Battery-Intelligence-Lab / galv

An open-source platform for automated storage of battery data with advanced metadata support
https://battery-intelligence-lab.github.io/galv/
Other
33 stars 8 forks source link

Import .CSV files with custom cycler definition metadata file #97

Open BradyPlanden opened 1 year ago

BradyPlanden commented 1 year ago

Is your feature request related to a problem? Please describe. Currently, importing .CSV files from non-supported cyclers isn't supported.

Describe the solution you'd like A method to import .CSV files with a corresponding JSON file that defines a custom cycler data standard. For example, a user with an Arbin exported .CSV file could provide a JSON file that defines the header names for import into Galv. This could also be used to import virtual data gained from predictive models, as long as the metadata file had the corresponding information.

Additional context To integrate with #95, if the JSON exported (as per #95) contained the required information to reimport into Galv that would enable users to share between Galv instances. Perhaps, there might be a better method for this though.

BradyPlanden commented 1 year ago

If needed, I have Arbin .CSV files that can be used for testing.

martinjrobins commented 1 year ago

On the parser side, this would involve implementing a new parser that uses the JSON file to map columns in the CSV to our standard columns.

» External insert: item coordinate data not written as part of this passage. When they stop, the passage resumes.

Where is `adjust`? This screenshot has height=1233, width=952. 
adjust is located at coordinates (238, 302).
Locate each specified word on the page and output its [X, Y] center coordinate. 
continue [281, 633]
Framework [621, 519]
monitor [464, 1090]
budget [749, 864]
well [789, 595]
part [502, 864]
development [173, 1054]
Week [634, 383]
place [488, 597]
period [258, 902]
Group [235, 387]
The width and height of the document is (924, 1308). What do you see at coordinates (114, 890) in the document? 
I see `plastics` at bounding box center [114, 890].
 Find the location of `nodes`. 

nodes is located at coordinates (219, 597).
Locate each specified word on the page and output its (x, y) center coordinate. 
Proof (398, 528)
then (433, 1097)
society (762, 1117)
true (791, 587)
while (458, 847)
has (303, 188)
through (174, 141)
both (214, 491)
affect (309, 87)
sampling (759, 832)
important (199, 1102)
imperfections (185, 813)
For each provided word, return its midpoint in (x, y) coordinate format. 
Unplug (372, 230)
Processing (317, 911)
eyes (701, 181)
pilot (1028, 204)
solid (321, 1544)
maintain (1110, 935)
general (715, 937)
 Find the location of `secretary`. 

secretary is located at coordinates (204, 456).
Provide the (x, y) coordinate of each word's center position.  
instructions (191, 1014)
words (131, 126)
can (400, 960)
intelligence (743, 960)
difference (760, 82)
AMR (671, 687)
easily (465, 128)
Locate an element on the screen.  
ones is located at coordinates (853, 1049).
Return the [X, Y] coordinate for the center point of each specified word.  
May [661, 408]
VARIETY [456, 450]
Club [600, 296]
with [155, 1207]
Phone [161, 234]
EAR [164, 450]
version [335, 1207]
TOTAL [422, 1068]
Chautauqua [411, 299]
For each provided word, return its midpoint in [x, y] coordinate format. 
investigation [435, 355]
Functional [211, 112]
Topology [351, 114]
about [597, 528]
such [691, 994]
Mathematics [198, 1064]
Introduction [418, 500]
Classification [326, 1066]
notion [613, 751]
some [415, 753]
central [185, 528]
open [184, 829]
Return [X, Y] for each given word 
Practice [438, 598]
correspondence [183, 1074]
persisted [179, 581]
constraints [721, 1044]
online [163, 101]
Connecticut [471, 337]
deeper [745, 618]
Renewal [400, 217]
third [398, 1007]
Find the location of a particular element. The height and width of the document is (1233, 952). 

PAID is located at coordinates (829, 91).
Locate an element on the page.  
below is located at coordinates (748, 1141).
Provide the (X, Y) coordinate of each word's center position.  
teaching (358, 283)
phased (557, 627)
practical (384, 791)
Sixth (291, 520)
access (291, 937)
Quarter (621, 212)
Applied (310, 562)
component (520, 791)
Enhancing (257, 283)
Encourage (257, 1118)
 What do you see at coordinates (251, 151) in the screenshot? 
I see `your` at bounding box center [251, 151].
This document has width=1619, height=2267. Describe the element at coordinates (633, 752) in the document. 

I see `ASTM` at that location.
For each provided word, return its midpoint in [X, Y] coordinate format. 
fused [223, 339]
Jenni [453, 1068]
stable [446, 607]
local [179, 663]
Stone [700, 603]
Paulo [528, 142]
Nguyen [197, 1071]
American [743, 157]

The (perhaps bigger) piece of work would be to allow users to supply this JSON file. Perhaps this would be a field in the harvester @mjaquiery? We'd also need to determin the format of this JSON, but seems like it would just be a dictionary that maps column names to our standard column names. In this case, we'd have to tell the user that they need to provide a csv with the 1st row being header names

mjaquiery commented 1 year ago

I'd suggest we have two header rows, one with column names and one with data type. Is it easier for end users to provide csv files with a particular structure, or write mapping files? I guess the latter is more shareable between users. Another alternative is that we hack file extensions, so e.g. the Arbin files get converted from .csv to e.g. .arb, and we teach a harvester how to interpret those files itself...?

BradyPlanden commented 1 year ago

Hmm, can we infer the data-type from the data itself? We could then compare the data-type to an approved list or single value and throw an error if mismatch. I think it's probable that asking an average user to define data-type is too much.

I think it's easiest for end users to provide CSV files with a corresponding cycler definition structure. This could either be in JSON format (we could provide some example for users to copy).

mjaquiery commented 1 year ago

Perhaps a better alternative is to maintain internal structures ourselves, and let users upload .csv and select where it comes from from a list? We can allow advanced users to create new mappings (in JSON or something) where they provide an example .csv file and add metadata for the columns.

My concern is that data types aren't always simply parsable from data: datetime strings are difficult to automatically recognise, for example, and sometimes datasets use string values (e.g. "NA") to represent missing numerical data. Maybe I'm not quite seeing where these data are coming from and what they look like in their original form.

We might benefit from a real-time discussion about this.